There were complications.

I woke only gradually, which was fortunate, or I might have stirred and given myself away. Before I could do that, someone spoke, and I realized Shiny and I were not alone in the room.

“Let go of me.”

My blood chilled. Hado. There was tension in the air, something that vibrated along my skin like an itch, but I did not understand it. Anger? No.

Let go, or I call the guards. They’re right outside the door.”

A quick sound of motion, flesh and cloth.

“Who are you?” That was Shiny, though I hardly recognized his voice. It trembled, wavering from need to confusion.

“Not who you think.”

“But—”

“I am myself.” Hado said this with such savagery that I nearly forgot myself and flinched. “Just another mortal, to you.”

“Yes… yes.” Shiny sounded more himself now, the emotion cooling from his voice. “I see that now.”

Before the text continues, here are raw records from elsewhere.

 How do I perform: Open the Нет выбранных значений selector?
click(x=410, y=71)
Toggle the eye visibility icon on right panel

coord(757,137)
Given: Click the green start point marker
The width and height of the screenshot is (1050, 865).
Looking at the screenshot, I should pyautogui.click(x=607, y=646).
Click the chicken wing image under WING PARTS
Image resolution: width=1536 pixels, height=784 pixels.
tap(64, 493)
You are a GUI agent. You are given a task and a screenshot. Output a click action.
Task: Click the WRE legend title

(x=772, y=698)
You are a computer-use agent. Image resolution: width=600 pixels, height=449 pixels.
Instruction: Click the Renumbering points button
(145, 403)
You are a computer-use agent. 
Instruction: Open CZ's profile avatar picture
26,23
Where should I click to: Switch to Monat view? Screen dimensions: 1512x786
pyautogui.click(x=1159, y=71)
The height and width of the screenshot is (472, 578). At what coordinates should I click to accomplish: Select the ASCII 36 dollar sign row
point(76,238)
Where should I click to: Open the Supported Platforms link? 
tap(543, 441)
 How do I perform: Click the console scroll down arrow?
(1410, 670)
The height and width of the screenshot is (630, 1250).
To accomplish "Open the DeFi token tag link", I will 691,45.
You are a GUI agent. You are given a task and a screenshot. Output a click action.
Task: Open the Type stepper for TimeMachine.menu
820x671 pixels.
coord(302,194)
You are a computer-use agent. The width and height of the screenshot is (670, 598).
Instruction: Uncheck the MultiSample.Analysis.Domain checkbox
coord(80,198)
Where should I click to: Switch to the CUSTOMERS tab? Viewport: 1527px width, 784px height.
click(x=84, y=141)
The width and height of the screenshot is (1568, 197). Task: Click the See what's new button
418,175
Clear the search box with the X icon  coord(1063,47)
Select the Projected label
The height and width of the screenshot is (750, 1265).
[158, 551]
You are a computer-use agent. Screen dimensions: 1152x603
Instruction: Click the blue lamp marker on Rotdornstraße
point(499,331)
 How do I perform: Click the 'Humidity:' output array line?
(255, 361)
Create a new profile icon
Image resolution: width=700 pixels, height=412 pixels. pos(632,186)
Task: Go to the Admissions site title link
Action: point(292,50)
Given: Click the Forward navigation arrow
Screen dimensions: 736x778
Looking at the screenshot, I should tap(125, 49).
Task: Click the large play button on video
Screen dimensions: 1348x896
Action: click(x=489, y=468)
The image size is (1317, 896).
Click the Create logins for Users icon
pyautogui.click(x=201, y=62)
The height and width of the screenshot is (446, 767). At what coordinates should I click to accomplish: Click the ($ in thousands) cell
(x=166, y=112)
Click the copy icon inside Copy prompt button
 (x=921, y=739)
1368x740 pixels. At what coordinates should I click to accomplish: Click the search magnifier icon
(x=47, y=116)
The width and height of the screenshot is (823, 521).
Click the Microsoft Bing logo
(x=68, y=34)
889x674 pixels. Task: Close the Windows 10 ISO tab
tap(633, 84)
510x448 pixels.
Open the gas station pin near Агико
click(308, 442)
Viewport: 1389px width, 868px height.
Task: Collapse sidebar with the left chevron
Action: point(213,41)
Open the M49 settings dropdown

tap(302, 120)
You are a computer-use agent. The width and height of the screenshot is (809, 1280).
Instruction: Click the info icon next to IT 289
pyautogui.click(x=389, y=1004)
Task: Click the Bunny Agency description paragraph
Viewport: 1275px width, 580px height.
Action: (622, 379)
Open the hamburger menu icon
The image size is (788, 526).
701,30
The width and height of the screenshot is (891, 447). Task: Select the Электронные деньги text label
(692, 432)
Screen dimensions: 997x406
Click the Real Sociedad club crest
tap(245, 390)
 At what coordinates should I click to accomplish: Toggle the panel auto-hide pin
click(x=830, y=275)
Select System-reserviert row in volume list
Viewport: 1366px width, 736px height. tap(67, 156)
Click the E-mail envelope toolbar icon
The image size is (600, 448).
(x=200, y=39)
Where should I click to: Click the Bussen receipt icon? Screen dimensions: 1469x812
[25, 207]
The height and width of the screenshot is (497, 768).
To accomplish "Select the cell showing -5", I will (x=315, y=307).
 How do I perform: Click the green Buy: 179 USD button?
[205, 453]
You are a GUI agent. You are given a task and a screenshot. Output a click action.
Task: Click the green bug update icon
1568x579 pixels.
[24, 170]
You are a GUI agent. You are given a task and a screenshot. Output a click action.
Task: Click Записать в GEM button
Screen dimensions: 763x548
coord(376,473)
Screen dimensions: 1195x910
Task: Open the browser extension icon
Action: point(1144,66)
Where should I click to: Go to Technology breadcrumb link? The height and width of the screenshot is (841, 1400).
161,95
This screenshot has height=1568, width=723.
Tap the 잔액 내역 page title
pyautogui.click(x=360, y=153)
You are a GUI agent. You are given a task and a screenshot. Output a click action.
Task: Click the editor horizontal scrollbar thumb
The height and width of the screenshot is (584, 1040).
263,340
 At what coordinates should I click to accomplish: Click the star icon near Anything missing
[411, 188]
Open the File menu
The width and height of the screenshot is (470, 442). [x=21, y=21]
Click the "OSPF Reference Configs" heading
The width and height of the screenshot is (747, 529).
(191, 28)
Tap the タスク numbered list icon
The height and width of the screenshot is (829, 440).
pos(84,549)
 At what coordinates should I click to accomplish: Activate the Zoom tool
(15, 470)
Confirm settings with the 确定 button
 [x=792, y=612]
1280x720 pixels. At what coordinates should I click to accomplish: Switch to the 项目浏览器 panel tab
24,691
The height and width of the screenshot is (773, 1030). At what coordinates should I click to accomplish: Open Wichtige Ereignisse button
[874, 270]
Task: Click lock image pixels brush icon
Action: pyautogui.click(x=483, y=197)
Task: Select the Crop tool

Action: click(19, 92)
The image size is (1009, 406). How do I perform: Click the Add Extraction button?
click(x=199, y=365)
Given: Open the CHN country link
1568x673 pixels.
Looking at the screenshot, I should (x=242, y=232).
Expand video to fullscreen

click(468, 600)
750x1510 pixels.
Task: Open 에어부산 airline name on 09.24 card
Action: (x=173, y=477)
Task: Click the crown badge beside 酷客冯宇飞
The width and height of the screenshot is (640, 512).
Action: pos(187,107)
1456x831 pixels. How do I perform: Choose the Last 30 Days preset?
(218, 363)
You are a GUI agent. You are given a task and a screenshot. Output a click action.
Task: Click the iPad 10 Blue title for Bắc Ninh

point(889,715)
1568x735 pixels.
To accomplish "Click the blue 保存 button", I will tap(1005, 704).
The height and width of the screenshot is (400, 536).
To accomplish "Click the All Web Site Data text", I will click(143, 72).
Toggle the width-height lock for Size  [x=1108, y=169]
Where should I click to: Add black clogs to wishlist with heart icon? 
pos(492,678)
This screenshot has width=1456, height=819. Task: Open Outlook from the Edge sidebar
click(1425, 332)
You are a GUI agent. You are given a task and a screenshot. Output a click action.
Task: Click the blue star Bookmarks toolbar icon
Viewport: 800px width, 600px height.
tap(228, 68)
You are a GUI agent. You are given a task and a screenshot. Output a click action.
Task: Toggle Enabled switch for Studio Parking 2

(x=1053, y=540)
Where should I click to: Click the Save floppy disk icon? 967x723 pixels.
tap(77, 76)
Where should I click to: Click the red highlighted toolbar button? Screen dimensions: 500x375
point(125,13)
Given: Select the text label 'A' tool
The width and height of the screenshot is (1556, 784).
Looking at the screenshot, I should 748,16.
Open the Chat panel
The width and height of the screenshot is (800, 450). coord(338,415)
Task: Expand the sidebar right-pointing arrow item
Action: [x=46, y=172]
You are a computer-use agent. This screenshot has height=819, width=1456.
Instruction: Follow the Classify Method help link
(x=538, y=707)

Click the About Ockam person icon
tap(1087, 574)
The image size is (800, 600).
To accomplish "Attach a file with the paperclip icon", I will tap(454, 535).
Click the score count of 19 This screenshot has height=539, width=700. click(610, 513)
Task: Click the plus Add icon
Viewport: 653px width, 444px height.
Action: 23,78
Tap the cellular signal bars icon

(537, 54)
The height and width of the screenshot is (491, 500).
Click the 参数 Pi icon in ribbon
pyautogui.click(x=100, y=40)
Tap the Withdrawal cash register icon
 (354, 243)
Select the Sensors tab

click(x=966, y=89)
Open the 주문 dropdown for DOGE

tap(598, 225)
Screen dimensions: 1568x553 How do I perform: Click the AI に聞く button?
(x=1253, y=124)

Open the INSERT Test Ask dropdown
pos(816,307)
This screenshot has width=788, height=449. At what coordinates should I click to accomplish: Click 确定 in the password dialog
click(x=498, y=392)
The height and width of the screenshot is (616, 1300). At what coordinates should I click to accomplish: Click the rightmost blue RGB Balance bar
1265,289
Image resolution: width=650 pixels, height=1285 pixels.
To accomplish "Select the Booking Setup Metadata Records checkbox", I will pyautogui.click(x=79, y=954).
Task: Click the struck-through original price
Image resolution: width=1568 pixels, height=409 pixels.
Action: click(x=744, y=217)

Hado drew in a deep breath, as shaky as Shiny’s voice had been, and some of the tension faded. Cloth stirred again and Hado came over to me, shadowing my face. “Has she shown any sign of recovery today? Spoken, maybe?”

“No, and no.” Stiffer than usual, even for Shiny. The White Halls taught that the Bright Lord could not lie. I was relieved to hear that he could, though it plainly did not suit him.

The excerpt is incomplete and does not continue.